[Consegna]: Continua, per favore, il commento al Padre nostro partendo dopo la sua ultima frase.

Preferisco allora pregare secondo la traduzione con maligno, per ricordare quel male che ci pesa, che ci rende gravoso vivere e che può farci dubitare di Dio, quindi farci allontanare da Dio come le tentazioni, infatti nelle difficoltà possiamo cercare scorciatoie oppure nel dolore siamo portati a negare Dio, dinnanzi al male alle volte non ci si chiede solo “perché”, ma si dubita del suo amore incondizionato per noi…

Liberaci dunque Signore da ciò che è maligno, che oltre al dolore e alla sofferenza rischia di portarci via l’unica nostra consolazione in vita e in morte: sapere che siamo tuoi figli amati e che mai ci abbandonerai.

Perché a te appartengono il regno, la potenza e la gloria nei secoli dei secoli. Amen

Praticamente tutti gli studiosi giudicano questa frase un’aggiunta successiva. È un finale, forse liturgico, che conclude senza aggiungere molto di più alla preghiera, e che ribadisce la fiducia nel nostro comune Padre cui spetta per sempre il governo di ogni cosa, che ha potenza su ogni cosa e a cui solo va resa la gloria.

[Dati]:

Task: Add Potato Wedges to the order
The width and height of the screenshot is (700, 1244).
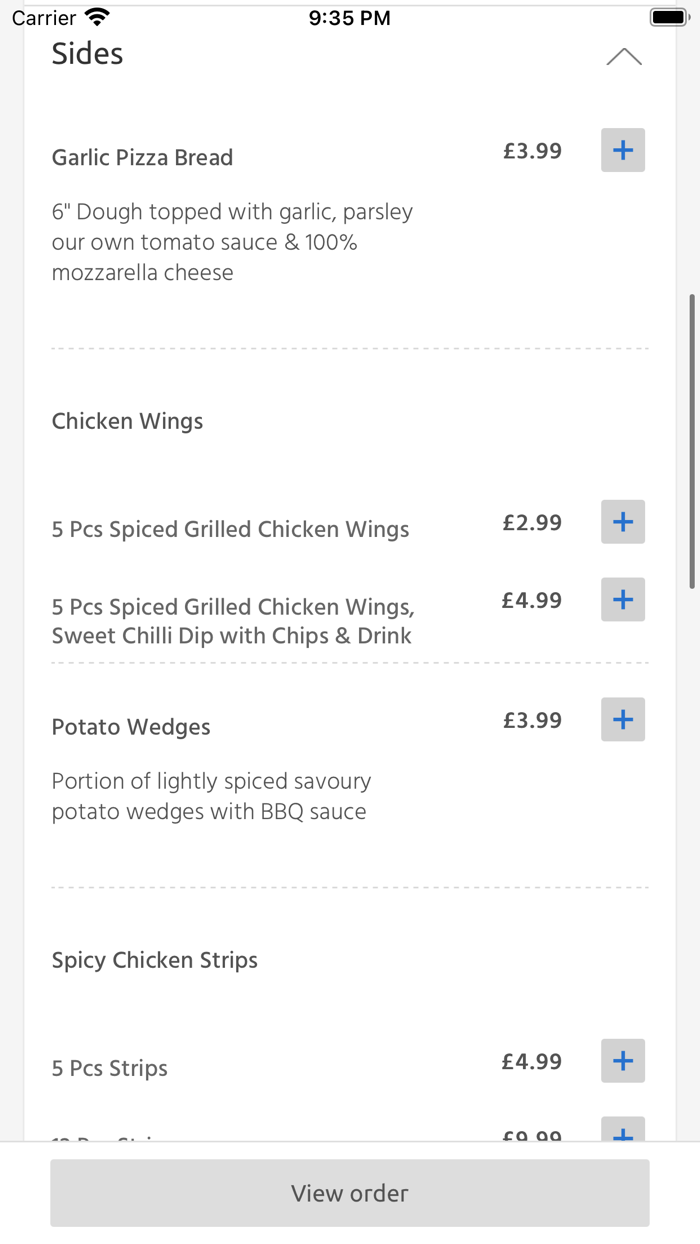Action: pyautogui.click(x=622, y=719)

[Esito dell'esercizio]:
I riformati francesi del periodo del “Deserto”, aggiungevano sempre questa conclusione per ribadire il loro credo, quando erano costretti a partecipare alle messe cattoliche. Forse per questo fra i protestanti si usa ancora.

Quando si prega infatti non è solo uno sguardo al futuro dei secoli dei secoli, ma anche un essere in comunione con coloro che ci hanno preceduto e che non solo ci hanno consegnato la preghiera, ma anche ci trasmettono la loro speranza. Siamo noi nel loro futuro, per il quale anche hanno pregato.

L’Amen poi va spiegato. Parola di origine ebraica si può tradurre in “in verità” ma anche “è così”, come a ribadire è proprio così. La traduzione “così sia” con il congiuntivo invece introduce un senso di incertezza che non vi è presente. È proprio così già da oggi e lo sarà come lo è stato. Cosa? Quello per cui si è pregato riguardo a Dio e con fiducia anche per noi stessi.

Come scrisse Martin Lutero:

Perciò la parola «Amen» significa veramente, in verità, certamente, ed è una parola della fede ferma del cuore, come se tu dicessi: «O Dio Padre, non dubito che quanto ho richiesto sia certamente vero e che accadrà non già perché io l’abbia pregato, ma perché tu hai comandato di pregare e hai fatto delle ferme promesse.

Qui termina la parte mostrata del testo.